Work item –
Could you repeat the data word for word while skipping the pictures?
-- Material for the task follows --
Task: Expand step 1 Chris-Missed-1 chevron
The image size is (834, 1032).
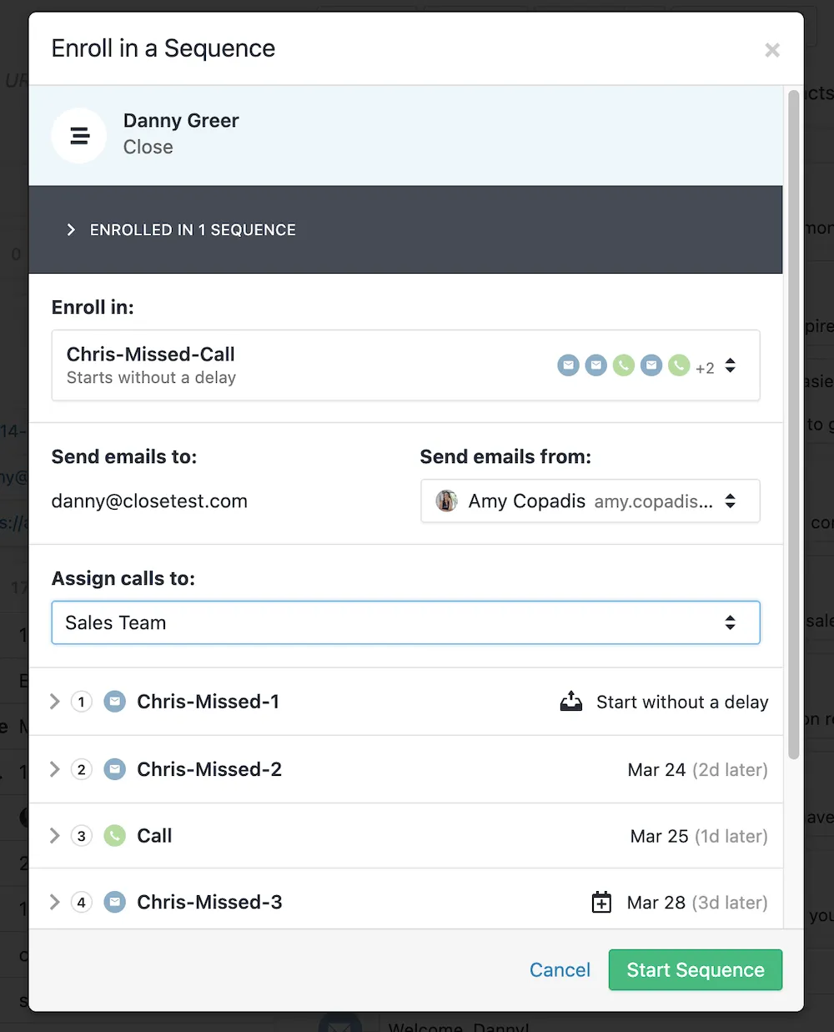Action: [55, 702]

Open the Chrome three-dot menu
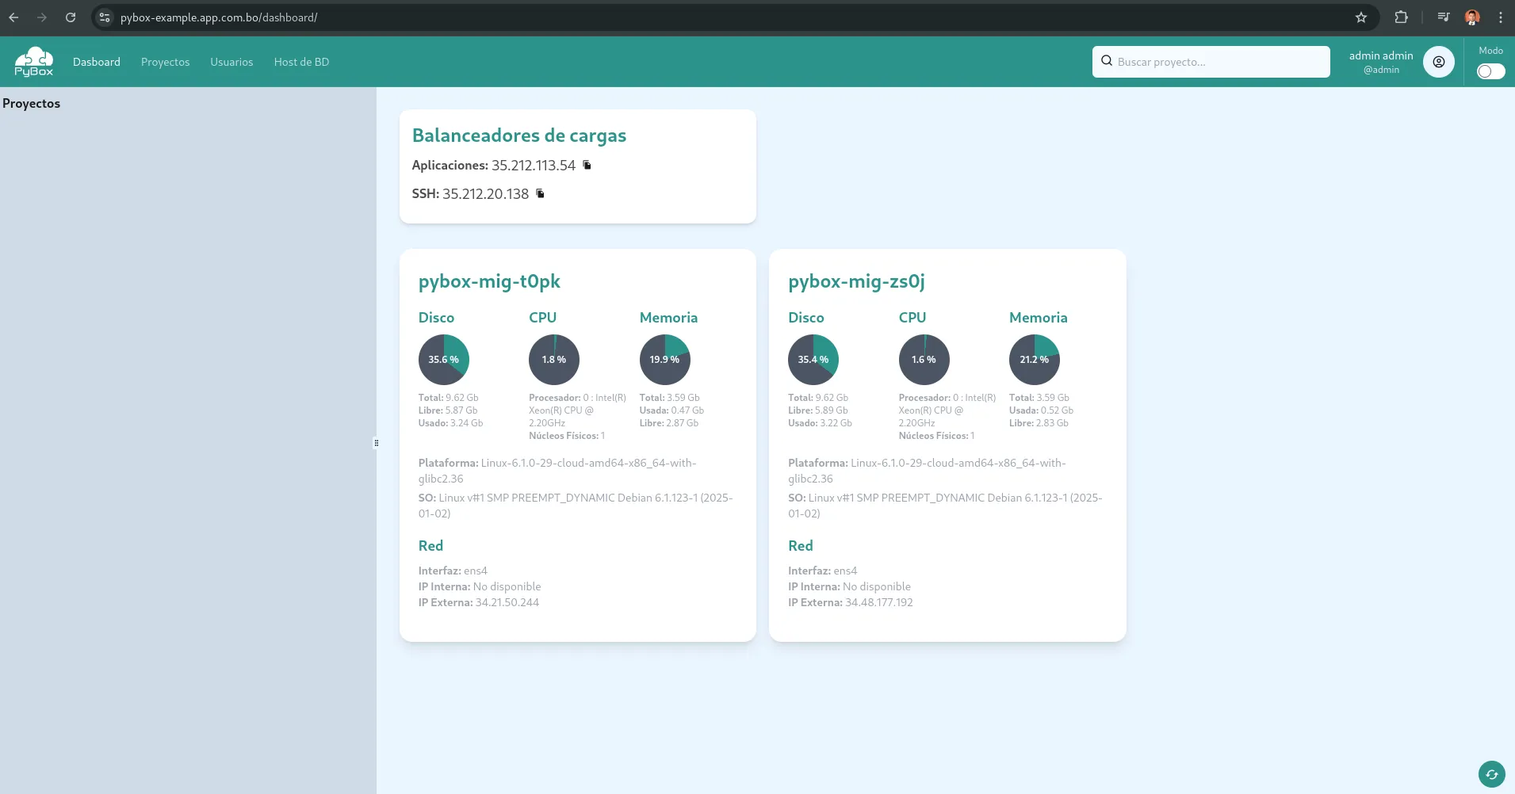[1501, 17]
-- Material for the task concluded --
Written response –
Task: Expand step 1 Chris-Missed-1 chevron
The image size is (834, 1032).
Action: [55, 702]

Open the Chrome three-dot menu
[1501, 17]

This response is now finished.